A crítica que recairá sobre o tema é que em muitas hipóteses em que se suspeite da embriaguez do motorista mas que não existam indícios suficientes da comissão do delito e o afetado se negue a submeter-se à prova, deverá ser absolvido por falta de provas ou talvez nem sequer iniciar-se o processo judicial. Pois bem, essa é uma conseqüência lógica do respeito aos direitos fundamentais em um Estado de Direito; se não existem provas não deve haver condenação. Para García Arán o efeito intimidatório dos controles preventivos não fica diminuído com isso, tendo em conta que, ademais, o argumento contrário não seria defensável, posto que o respeito aos direitos fundamentais é uma barreira infranqueável para a intervenção do Direito Penal(14).

Notas

(1) "Presunção de Inocência e Prisão Cautelar", Saraiva, 1991, p. 37.
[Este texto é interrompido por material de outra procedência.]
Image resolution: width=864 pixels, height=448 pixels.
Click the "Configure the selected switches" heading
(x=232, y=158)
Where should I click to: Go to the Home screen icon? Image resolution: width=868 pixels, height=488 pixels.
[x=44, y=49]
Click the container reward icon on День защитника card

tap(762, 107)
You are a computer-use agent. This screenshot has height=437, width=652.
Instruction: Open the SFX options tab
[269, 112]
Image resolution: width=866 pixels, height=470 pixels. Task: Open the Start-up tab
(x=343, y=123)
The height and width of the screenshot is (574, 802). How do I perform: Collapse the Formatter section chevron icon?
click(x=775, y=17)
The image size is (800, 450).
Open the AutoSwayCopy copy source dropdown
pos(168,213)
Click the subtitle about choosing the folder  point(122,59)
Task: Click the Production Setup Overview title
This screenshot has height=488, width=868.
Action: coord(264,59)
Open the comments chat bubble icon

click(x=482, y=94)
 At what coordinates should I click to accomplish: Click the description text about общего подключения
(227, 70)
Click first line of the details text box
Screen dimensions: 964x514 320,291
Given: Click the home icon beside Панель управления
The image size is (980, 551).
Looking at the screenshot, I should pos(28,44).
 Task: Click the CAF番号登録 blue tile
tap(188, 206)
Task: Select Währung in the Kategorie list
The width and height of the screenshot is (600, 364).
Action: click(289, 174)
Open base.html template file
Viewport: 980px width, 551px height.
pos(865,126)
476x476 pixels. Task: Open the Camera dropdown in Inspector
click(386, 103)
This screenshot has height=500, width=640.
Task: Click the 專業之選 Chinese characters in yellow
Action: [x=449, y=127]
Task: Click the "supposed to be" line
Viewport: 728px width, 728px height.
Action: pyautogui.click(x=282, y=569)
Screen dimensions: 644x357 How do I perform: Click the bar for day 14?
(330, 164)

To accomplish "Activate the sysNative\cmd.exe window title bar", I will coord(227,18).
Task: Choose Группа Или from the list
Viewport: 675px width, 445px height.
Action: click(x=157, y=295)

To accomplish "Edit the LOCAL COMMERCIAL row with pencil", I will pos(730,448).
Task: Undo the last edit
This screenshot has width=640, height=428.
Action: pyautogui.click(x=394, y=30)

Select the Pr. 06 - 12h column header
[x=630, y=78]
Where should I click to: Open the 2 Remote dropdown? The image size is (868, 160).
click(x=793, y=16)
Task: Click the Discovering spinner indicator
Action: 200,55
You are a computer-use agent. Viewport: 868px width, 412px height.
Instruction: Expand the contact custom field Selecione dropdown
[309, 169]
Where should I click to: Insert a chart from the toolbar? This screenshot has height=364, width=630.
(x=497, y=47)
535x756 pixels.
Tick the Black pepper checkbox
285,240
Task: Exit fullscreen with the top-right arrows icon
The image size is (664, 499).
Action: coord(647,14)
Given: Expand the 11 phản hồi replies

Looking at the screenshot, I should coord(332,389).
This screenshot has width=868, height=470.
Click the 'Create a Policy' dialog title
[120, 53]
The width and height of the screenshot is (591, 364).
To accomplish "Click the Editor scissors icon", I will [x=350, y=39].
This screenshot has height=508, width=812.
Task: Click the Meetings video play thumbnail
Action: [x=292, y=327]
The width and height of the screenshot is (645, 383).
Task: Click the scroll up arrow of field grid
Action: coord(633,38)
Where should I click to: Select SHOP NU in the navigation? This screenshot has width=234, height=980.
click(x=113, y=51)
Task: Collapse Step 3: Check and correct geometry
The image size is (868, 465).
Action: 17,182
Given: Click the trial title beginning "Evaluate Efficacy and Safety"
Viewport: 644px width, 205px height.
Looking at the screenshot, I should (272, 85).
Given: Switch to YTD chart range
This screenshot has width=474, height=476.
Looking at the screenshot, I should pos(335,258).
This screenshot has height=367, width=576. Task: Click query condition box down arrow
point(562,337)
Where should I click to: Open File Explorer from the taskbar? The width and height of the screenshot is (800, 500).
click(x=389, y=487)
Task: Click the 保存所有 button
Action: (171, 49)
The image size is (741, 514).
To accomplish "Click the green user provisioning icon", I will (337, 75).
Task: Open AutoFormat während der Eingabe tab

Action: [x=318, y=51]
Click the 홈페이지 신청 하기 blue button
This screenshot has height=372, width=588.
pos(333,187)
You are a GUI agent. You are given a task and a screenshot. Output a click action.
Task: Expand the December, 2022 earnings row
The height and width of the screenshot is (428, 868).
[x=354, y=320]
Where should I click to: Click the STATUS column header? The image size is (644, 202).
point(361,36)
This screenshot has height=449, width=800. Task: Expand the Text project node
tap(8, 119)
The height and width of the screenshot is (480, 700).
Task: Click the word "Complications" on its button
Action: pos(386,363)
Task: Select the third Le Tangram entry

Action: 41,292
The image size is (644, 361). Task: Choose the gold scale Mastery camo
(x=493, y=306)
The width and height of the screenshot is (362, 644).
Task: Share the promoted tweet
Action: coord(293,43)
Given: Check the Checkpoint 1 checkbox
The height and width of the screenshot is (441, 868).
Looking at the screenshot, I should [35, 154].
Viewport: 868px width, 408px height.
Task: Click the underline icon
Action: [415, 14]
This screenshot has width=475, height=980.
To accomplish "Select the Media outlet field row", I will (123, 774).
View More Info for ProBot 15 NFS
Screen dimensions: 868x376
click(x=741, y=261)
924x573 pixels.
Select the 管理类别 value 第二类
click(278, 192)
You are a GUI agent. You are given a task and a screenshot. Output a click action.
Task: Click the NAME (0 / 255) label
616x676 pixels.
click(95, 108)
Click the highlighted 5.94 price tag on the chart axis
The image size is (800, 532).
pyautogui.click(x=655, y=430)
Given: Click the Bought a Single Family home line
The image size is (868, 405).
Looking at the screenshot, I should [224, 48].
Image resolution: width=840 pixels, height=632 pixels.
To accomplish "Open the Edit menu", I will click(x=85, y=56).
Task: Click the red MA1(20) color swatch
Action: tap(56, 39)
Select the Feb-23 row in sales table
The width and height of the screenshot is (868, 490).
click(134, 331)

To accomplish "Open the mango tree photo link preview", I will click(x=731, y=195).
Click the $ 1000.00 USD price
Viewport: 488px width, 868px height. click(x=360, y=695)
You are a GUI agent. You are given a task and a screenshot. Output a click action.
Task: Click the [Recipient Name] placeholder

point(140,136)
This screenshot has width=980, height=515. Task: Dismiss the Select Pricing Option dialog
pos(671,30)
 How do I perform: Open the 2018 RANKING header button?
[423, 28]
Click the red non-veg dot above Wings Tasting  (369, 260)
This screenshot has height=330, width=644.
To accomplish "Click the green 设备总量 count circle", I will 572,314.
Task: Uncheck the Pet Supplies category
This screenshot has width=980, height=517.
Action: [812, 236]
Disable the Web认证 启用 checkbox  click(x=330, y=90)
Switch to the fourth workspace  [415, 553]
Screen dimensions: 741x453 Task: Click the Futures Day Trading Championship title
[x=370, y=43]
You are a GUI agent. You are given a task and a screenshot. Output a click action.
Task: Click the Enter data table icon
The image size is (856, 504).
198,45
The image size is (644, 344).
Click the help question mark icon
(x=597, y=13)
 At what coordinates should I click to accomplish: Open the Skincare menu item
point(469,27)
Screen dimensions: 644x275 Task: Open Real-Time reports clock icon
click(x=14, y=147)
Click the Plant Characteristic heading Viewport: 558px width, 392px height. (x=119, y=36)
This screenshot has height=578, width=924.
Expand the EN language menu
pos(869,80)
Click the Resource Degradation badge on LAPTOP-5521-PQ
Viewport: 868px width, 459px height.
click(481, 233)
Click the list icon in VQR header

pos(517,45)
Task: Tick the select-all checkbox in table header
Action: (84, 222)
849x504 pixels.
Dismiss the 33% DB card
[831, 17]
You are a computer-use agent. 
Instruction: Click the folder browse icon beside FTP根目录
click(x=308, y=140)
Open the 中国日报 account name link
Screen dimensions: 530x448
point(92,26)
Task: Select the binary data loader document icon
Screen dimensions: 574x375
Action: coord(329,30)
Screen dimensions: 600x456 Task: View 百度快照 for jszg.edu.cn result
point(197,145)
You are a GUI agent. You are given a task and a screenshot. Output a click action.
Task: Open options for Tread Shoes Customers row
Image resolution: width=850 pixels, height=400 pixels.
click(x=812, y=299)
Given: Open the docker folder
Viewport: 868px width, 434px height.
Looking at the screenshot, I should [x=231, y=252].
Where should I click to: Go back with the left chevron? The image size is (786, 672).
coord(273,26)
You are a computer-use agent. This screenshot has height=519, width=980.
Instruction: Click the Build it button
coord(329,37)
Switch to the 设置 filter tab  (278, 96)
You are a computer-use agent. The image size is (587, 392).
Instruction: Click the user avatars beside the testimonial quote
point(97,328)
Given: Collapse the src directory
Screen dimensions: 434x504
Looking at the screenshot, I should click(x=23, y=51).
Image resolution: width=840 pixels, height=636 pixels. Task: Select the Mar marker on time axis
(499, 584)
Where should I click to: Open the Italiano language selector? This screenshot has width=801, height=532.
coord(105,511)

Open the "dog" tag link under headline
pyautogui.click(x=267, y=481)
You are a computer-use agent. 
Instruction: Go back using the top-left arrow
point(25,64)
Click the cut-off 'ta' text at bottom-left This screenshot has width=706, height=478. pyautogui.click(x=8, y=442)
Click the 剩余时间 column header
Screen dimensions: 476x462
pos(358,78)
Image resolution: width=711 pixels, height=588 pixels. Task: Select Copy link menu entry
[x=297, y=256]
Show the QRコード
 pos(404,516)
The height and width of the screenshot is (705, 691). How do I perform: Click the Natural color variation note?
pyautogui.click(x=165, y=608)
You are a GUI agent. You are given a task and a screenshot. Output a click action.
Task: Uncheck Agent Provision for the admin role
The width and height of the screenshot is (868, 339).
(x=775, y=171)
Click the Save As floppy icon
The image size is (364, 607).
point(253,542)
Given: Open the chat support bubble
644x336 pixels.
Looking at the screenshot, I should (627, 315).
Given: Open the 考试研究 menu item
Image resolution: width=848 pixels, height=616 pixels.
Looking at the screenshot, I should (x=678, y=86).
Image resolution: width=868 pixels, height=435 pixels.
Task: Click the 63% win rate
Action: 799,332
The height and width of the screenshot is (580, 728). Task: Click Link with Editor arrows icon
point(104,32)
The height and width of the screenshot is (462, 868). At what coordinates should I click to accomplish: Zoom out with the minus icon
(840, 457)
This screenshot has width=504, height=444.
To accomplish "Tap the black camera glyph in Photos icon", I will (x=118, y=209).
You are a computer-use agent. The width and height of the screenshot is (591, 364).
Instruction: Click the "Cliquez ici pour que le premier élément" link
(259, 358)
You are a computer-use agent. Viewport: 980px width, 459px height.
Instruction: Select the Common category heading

(2) Art. 24.2, Constituição Espanhola refere que "Igualmente todos têm direito ao juiz ordinário predeterminado pela lei a defesa e a assistência de advogado, a ser informado da acusação formulada contra eles, a um processo público sem dilações indevidas e com todas as garantias, a utilizar os meios de prova pertinentes para sua defesa, a não declarar contra si mesmo, a não confessar-se culpados e à presunção de inocência".

(3) TC, Sentencia 100/1985.

(4) García Arán, Mercedes, Conducción de Vehículos Bajo Influencia del Alcohol, "Revista Jurídica de Catalunya", Barcelona, 1987, Any LXXXVI, nº 3, p. 632.

(5) Ob. cit., p. 633.

(6) Citado por García Arán, ob. cit., p. 633.

(7) Ob. cit., p. 639.

(8) Cf. García Arán, ob. cit., p. 639.

(9) Cf. García Arán, ob. cit., p. 641.

(10) Ver Gomes Filho, Antônio Magalhães, "Direito à Prova no Processo Penal", RT, 1977, p. 113.

(11) Trecho da Sentencia nº 00793746, do Tribunal Constitucional da Espanha.

(12) Gomes Filho, Antônio Magalhães, "Direito à Prova no Processo Penal", RT, 1997, p. 118.

(13) Gomes Filho, Antônio Magalhães, ob. cit., p. 119.

(14) Ob. cit., pp. 644/645.

André Luis Callegari
Advogado, doutorando em Direito Penal pela Universidad Autónoma de Madrid e professor de Direito Penal.